Over the next two weeks, the islands of Negros and Panay are expected to have rain showers, as part of the 15-day cloud seeding operations that started June 11, according to Manuel Lamata, president of the United Sugar Producers Federation (UNIFED).

In a statement, Lamata claimed that the rain experienced in Bacolod City yesterday was induced through cloud-seeding operations.

The base of operation located in Silay City, Negros Occidental, includes personnel from the Philippine Air Force and the Bureau of Soils and Water Management, who have set up equipment to monitor cloud formations conducive for cloud seeding, according to Lamata.

They gather satellite data to get GPS coordinates, which the pilots use to inject salt into the identified clouds, to produce artificial rain that is very much needed in sugar fields due to the long El Niño spell, he added.

“We, at UNIFED, worked hard to convince the administration that we needed cloud seeding despite the hesitancy of government agencies because we are in the thick of planting canes now,” Lamata said.

* _SUPPLIED DATA_
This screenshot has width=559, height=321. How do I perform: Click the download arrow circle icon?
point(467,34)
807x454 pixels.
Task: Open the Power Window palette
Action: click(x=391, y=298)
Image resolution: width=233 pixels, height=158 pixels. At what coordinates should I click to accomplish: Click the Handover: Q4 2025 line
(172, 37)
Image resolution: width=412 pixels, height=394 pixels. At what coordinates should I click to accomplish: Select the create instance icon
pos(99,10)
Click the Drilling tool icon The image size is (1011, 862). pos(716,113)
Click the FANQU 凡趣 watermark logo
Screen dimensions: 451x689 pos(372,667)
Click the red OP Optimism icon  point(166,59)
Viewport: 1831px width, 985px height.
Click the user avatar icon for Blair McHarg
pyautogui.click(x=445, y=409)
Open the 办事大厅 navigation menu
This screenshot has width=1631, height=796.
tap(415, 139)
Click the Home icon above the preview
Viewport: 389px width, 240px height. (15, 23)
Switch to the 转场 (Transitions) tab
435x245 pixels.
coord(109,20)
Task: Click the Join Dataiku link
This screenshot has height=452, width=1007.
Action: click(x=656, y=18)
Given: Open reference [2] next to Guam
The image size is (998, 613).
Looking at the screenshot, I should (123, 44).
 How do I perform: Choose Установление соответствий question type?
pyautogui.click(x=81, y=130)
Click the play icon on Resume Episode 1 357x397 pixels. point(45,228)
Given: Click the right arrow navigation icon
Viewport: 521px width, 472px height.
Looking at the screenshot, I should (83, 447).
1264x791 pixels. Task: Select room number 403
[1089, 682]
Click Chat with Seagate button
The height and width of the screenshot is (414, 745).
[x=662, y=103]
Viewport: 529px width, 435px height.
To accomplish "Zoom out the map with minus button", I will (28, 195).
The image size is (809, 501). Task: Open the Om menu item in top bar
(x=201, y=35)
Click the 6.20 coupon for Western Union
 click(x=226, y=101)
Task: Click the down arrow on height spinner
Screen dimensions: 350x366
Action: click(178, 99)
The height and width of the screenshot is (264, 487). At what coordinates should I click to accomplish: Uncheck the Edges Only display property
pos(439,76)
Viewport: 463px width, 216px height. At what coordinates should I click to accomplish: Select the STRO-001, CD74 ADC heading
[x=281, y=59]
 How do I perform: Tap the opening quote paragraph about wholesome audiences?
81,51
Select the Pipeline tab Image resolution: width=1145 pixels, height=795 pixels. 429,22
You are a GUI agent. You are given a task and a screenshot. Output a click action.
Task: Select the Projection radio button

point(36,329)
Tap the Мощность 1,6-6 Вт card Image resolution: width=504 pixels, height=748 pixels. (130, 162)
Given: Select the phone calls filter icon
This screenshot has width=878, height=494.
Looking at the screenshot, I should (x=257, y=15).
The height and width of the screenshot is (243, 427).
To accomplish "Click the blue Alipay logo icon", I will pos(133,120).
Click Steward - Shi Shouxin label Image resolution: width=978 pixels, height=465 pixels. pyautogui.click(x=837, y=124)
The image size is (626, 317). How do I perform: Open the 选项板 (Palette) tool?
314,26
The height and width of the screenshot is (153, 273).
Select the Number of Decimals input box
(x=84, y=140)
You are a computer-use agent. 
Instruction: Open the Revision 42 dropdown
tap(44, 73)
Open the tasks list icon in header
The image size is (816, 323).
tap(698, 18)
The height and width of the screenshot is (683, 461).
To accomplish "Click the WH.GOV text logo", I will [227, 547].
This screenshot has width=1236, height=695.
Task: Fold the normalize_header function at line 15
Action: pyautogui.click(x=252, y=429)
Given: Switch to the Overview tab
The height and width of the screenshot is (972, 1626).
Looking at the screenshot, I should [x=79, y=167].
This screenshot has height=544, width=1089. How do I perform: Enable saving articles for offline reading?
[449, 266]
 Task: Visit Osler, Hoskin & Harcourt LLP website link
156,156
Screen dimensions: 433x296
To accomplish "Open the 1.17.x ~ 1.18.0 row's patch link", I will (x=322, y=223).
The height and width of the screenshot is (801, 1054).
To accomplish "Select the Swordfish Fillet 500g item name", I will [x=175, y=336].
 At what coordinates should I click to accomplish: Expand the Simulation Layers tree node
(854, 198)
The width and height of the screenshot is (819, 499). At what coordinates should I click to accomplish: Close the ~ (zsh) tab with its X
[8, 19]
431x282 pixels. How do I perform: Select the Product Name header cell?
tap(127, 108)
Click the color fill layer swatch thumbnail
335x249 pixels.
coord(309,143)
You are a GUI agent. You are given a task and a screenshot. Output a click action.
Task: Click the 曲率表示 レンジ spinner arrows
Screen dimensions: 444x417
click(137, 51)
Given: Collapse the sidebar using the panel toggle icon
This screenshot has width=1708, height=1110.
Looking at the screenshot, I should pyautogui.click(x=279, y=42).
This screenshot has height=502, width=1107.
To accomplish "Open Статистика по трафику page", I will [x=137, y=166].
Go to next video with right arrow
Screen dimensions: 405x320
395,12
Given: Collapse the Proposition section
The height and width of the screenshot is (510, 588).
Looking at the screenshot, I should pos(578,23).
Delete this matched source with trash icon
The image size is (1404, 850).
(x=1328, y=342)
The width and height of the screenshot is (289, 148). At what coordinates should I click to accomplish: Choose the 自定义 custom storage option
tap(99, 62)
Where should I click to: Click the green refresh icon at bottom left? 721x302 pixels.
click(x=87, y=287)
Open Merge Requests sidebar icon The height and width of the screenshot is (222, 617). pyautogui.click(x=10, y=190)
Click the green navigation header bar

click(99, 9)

* _WHAT TO DO_
Can you repeat the cloud seeding article word for word, beginning at the words "The base of" and stopping after "according to Lamata."?

* _FINISHED TASK_
The base of operation located in Silay City, Negros Occidental, includes personnel from the Philippine Air Force and the Bureau of Soils and Water Management, who have set up equipment to monitor cloud formations conducive for cloud seeding, according to Lamata.